Mount Aconcagua (6961 m) in Argentina is the highest peak in the Americas, and more than 3000 climbers attempt to summit annually. High altitude pulmonary edema (HAPE) is a leading cause of mortality and evacuation on Aconcagua. This study sought to describe the characteristics of climbers who developed HAPE on Aconcagua to aid in future prevention efforts. Climbers diagnosed with HAPE in January 2024 were surveyed regarding demographics, preparation, acclimatization, and illness.
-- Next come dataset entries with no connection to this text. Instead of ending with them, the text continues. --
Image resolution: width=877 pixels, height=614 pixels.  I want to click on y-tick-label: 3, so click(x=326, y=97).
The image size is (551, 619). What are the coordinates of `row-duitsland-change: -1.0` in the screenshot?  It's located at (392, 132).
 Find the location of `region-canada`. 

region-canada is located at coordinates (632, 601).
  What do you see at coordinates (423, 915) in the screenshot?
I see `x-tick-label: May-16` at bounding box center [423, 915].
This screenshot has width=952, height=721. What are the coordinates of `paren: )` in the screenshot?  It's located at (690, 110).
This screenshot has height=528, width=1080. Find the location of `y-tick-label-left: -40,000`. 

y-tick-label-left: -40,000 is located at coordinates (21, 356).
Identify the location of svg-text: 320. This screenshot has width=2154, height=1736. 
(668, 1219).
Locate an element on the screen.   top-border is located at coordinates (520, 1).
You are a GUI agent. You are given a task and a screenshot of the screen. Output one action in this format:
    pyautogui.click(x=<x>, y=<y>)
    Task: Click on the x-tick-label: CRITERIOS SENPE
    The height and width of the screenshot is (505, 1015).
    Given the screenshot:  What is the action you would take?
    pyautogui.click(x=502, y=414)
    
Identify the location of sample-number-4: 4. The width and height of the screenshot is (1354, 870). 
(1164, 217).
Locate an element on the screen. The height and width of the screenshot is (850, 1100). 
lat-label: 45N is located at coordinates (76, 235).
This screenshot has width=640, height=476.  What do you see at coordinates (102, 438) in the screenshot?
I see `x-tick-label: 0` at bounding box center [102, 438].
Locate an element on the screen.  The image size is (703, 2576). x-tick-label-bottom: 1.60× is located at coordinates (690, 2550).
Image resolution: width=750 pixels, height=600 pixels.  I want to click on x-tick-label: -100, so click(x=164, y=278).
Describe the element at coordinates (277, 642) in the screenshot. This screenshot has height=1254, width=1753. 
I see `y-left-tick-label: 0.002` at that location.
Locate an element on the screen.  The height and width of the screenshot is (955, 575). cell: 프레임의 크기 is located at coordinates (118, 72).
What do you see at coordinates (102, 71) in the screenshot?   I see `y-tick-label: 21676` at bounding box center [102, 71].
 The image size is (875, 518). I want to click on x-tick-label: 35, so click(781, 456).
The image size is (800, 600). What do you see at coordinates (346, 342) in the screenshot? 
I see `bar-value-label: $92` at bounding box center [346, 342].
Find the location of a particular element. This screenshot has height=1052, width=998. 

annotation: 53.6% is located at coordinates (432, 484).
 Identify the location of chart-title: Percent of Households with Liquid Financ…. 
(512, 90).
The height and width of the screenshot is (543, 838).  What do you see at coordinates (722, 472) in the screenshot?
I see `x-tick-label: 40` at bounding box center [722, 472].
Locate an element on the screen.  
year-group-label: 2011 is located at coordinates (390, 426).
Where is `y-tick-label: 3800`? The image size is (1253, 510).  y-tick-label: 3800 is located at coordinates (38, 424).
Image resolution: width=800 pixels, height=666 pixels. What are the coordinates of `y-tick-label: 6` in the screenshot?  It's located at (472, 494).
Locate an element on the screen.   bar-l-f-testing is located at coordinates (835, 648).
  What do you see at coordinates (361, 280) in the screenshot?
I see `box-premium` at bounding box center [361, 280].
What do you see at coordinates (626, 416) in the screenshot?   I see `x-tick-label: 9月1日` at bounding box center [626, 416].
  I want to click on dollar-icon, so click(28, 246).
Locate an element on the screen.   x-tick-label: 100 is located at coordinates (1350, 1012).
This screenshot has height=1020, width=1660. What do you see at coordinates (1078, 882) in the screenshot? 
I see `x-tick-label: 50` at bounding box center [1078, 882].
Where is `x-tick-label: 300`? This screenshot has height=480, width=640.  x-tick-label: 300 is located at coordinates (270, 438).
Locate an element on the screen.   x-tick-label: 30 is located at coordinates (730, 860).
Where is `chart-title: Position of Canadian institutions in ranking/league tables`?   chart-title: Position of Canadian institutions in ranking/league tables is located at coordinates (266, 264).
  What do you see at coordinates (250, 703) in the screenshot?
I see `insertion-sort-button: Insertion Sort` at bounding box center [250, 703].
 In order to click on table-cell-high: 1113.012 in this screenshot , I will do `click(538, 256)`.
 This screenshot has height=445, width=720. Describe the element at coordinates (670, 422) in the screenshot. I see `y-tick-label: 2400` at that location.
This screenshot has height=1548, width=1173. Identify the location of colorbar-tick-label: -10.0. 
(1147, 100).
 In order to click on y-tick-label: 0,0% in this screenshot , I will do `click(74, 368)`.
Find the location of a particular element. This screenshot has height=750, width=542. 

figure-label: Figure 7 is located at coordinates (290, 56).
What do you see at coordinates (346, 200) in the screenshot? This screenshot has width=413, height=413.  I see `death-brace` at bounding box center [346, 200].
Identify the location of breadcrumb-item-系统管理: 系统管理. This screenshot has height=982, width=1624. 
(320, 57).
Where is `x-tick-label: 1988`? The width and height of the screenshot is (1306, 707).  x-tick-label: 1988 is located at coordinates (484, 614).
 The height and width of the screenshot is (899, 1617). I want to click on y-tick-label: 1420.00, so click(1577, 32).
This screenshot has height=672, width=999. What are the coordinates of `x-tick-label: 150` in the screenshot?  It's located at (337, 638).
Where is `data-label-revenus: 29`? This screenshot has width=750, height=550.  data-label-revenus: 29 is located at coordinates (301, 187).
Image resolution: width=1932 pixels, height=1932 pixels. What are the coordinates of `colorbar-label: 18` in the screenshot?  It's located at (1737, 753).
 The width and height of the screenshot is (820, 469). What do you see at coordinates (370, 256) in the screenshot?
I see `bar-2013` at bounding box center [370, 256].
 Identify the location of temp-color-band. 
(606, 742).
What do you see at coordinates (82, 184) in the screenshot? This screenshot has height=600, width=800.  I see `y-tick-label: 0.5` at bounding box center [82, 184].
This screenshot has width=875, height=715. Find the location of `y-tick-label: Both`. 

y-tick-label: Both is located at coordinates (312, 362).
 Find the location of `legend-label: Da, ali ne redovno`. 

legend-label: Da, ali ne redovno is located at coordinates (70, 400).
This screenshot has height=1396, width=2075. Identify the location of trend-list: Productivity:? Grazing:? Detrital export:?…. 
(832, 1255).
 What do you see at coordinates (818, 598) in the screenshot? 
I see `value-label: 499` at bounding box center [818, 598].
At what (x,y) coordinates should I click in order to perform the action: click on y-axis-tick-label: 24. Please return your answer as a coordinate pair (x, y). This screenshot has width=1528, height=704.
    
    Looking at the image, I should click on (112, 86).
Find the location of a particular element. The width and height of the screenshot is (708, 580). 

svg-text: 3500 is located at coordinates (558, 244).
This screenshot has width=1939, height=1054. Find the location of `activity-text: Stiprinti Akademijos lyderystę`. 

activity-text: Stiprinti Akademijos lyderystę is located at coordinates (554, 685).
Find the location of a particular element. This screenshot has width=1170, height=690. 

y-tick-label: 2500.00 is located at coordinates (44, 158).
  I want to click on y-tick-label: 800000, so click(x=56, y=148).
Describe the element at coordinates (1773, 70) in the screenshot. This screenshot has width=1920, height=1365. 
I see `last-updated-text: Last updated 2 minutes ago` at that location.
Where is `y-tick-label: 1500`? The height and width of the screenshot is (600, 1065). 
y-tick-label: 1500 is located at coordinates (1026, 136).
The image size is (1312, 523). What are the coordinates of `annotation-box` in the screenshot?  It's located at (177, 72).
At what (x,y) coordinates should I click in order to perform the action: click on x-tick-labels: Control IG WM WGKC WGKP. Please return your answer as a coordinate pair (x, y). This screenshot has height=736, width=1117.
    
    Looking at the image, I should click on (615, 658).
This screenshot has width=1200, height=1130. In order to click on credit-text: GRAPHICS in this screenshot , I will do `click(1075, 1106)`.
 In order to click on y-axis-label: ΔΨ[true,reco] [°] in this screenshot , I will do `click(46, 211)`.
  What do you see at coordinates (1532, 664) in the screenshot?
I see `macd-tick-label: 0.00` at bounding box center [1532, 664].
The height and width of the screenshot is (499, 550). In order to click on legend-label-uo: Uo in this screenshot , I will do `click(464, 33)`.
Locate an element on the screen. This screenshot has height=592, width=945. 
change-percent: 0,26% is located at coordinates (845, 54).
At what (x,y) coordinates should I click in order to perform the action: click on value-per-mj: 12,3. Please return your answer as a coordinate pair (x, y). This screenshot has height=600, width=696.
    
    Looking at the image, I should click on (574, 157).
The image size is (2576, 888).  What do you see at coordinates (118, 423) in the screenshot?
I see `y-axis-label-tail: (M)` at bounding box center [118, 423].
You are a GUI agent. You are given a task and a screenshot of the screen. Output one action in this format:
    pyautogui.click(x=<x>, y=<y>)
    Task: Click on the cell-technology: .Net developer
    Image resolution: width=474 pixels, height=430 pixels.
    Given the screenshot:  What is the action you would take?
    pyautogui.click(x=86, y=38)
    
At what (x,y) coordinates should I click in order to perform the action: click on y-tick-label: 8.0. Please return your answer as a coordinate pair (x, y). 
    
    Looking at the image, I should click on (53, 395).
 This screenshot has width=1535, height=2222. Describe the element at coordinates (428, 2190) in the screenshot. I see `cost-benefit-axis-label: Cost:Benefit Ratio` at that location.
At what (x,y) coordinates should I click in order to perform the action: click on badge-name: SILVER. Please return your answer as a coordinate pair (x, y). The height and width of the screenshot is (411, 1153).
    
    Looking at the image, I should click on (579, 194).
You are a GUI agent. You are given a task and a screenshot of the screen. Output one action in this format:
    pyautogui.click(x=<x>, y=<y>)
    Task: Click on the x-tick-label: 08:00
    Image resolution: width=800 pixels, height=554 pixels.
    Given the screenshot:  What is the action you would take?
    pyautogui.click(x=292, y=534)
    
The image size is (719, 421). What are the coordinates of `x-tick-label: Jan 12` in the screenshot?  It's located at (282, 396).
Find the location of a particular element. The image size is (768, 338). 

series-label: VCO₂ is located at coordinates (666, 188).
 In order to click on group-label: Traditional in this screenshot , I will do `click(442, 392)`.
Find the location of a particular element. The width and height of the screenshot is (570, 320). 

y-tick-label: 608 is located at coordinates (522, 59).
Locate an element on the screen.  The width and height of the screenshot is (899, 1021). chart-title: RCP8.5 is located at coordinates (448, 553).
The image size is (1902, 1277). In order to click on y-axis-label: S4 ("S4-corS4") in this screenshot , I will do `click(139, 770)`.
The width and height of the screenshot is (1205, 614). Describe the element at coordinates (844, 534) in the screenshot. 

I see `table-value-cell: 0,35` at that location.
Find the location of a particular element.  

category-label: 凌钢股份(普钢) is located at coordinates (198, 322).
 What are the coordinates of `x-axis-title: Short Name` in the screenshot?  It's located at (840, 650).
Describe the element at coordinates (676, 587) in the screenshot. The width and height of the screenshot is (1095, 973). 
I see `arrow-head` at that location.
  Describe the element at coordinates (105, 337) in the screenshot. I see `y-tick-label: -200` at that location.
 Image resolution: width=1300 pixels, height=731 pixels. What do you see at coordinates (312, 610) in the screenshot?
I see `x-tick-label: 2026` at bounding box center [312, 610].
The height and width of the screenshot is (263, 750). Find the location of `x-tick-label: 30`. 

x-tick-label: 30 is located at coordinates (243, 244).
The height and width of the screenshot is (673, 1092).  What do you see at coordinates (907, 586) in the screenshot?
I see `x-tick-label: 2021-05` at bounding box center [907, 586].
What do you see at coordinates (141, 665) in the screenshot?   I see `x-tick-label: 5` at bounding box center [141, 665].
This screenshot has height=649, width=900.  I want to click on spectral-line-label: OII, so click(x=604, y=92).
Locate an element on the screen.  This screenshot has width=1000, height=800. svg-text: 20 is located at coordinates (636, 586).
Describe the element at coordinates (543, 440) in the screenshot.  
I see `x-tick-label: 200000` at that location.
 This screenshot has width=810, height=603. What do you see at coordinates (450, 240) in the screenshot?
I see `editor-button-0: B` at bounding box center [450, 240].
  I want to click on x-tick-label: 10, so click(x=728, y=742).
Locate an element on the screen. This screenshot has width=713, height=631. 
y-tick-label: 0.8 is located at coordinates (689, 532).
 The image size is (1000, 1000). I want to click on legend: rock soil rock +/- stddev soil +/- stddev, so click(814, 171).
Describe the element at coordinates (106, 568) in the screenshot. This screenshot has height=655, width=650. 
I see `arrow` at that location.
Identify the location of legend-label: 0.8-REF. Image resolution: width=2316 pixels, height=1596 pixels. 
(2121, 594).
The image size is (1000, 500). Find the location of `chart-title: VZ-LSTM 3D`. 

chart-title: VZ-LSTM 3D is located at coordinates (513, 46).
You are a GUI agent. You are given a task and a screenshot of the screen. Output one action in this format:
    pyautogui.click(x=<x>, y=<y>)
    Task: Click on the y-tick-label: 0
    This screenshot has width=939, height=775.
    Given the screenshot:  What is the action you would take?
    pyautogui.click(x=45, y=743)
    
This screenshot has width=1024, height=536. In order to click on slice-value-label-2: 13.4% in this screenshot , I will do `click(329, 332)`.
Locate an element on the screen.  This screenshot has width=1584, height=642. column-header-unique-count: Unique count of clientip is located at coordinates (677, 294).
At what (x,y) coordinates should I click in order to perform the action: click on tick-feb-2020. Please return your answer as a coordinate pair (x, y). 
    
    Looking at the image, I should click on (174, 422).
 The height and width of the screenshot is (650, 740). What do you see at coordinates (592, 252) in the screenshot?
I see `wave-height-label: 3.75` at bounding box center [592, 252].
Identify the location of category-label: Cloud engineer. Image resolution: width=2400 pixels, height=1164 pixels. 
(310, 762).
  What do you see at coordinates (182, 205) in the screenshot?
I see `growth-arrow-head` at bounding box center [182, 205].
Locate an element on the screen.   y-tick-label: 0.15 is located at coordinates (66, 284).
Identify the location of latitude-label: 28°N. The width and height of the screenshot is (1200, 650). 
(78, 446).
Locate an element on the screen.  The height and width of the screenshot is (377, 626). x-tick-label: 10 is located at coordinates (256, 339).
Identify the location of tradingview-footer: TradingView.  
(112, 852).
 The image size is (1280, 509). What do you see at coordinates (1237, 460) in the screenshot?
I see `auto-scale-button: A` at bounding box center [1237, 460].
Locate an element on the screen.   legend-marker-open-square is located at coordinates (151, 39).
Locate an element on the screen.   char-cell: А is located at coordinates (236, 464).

Healthy climbers on Aconcagua also were surveyed for the same period, providing a control population. Seventeen climbers were diagnosed with HAPE. These climbers were similar to climbers without HAPE in age, sex, origin, home elevation, hypoxic tent use, staged ascent, recent virus exposure, fitness metrics, and ascent-rate plans. Climbers with HAPE spent fewer nights at the 4300-m base camp (3.6 vs 5.0 nights). Prior to developing HAPE, 71% of patients reported unresolved acute mountain sickness symptoms. HAPE onset median elevation was 5500 m, with a median of 8.0 days over 3000 m and a median lowest SpO2 of 60% at diagnosis. There was a nonsignificant trend between acetazolamide use and increased HAPE. All surveyed HAPE patients descended, required helicopter evacuation, and survived. This study examined climbers who developed HAPE on Mount Aconcagua, yielding implications for high altitude illness prevention efforts and further study. HAPE cases were associated with insufficient nights at the 4300-m base camp and unresolved acute mountain sickness symptoms. The relationship between acetazolamide and HAPE warrants further study on Aconcagua.